Soon he is charged with Carolyn's murder.The irony is that the system, he once served for years, now turns on him. He finds himself in the same position of the character played by Kevin Costner in the movie No Way Out which came out in 1987.
Quite early in the film, we are given hints that all is not well in the Sabich household. The blow back from the affair still creates tension.
Ford gives one of his best performances, as a decent man who becomes bewitched by a sexy(and very ambitious) colleague. We want to believe that he is innocent.Harrison is one of those actors who does so little,but his eyes give so much away.He is so wounded by his actions and the fallout.The scene at the end, when all is revealed is great.Rusty says nothing, but his face reveals so much :hurt, guilt, sorrow and pain.
The supporting cast is excellent, from Brian Dennehy as Rusty's shifty boss Raymond Horgan to Bonnie Bedelia as Rusty's wife. Look out for future West Wing Star Bradley Whitford in a small role. Greta Scacchi's role is basically a cameo, but her performance is central to the whole story.
This is a great thriller that still stands up after all these years due to great performances and a great direction from the late Alan J Pakula.
Fair Game (2010)
Revealing behind the scenes view of the lead up to war
Fair Game is the portrait of a marriage under extraordinary circumstances. The film is set the period before and after the invasion of Iraq.Naomi Watts plays Valerie Plame a career CIA officer who worked mainly under cover.
Her husband, Joe Wilson is a career diplomat who is asked to investigate a claim that Iraq is seeking to acquire yellow cake from Niger in order to manufacture uranium. He does as he asked, and writes a report stating that the Niger claim is false.

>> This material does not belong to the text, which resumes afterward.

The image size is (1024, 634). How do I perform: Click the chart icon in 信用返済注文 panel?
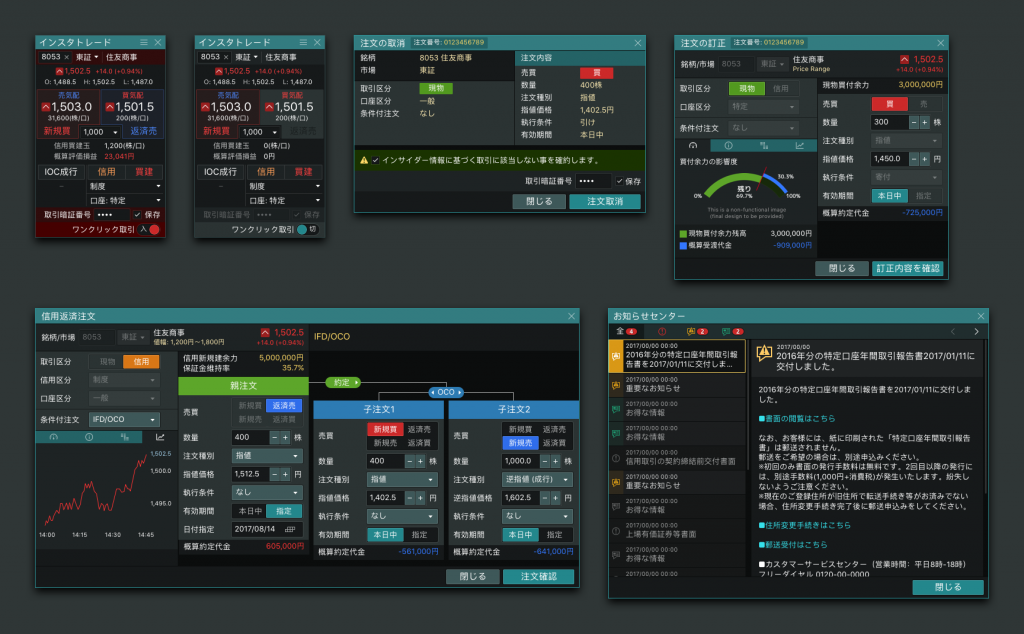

The White House, determined to prove that Saddam Hussein is a threat to the world,goes ahead and says the Niger claim is true. This is when things gets tricky for Joe and Valerie.The professional becomes very personal as Valerie is outed by the press leaked by the White House.All hell rains down on the Wilson household once Joe publicly challeges President Bush's claims.

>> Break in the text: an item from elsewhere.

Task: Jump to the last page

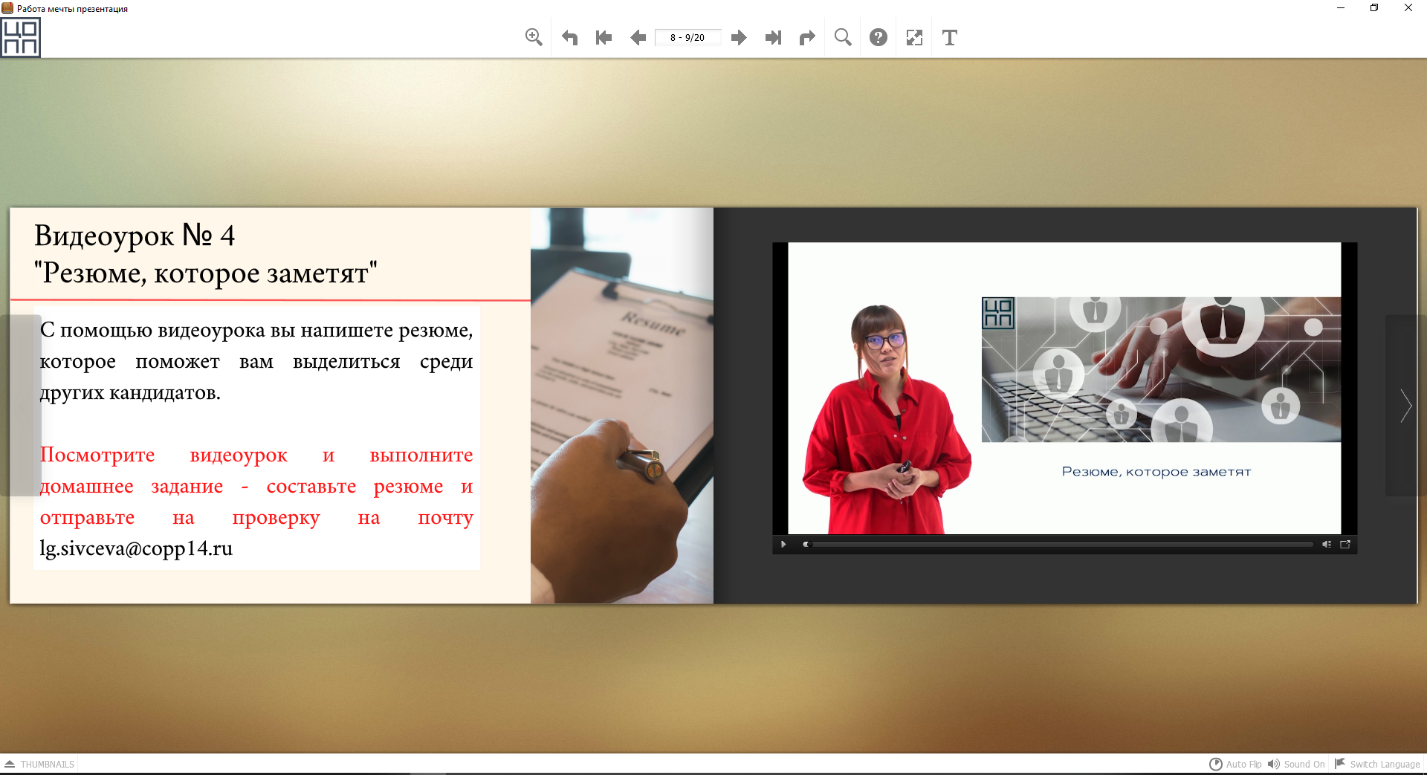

Sean Penn is great as Wilson, he bristles with anger as he sees a ruthless White House turn on him. Naomi Watts is just as good as she plays a woman who has had to live a life of secrets and deception in the service of her country.She is shocked when that country turns on her for political reasons. Her face when she is outed is a picture of pain. She knows that her career is dead.

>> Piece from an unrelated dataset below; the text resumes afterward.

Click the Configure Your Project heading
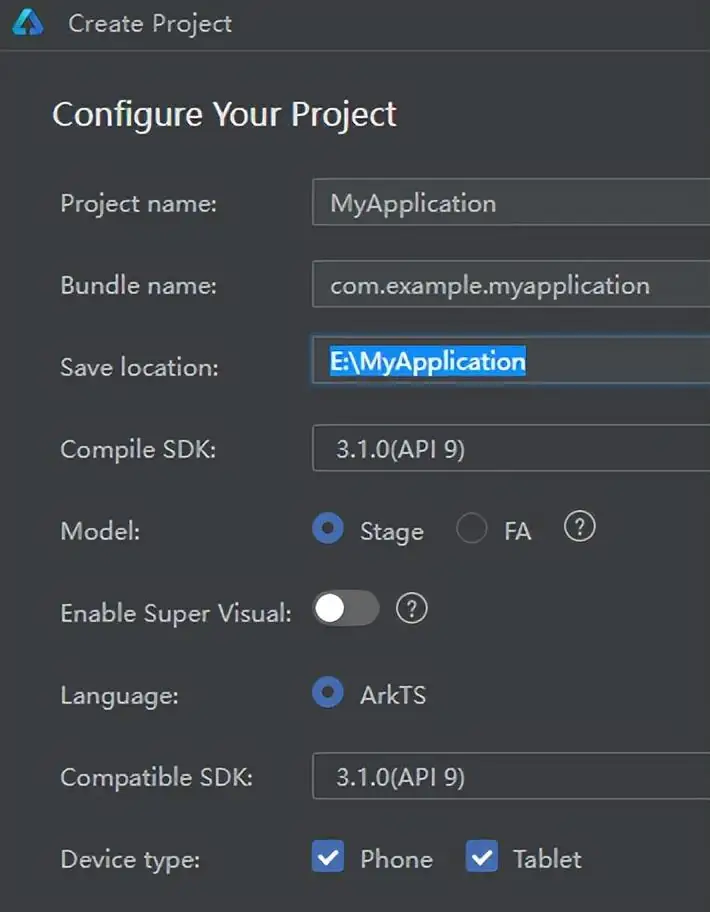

There is a great supporting cast from Sam Sheppard, Bruce McGill and Noah Emmerich.Credit to Director Doug Liman for getting committed performances from all concerned.
The film also gives us a sneak preview of the machinations of the White House especially the office of Vice President Dick Cheney and the pressure exerted on CIA analysts.
This film would make a great triple bill with The Green Zone and W.